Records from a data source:
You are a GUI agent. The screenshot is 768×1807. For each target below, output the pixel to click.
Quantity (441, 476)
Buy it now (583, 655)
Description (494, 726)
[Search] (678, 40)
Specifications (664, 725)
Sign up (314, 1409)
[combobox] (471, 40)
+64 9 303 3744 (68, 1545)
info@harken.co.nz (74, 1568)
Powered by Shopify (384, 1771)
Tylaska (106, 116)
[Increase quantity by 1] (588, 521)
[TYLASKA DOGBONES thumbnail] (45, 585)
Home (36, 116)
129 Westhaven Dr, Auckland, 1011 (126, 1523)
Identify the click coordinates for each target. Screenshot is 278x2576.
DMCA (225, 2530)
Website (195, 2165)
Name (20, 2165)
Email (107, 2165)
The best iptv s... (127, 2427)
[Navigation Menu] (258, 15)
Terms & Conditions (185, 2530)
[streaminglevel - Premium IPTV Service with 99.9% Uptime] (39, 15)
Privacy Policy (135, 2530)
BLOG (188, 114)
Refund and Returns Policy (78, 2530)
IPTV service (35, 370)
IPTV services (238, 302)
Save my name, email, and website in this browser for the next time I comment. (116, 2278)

# Exercise aim:
Every line that contains the string "Policy" should be returned from the data.

# Task output:
Privacy Policy (135, 2530)
Refund and Returns Policy (78, 2530)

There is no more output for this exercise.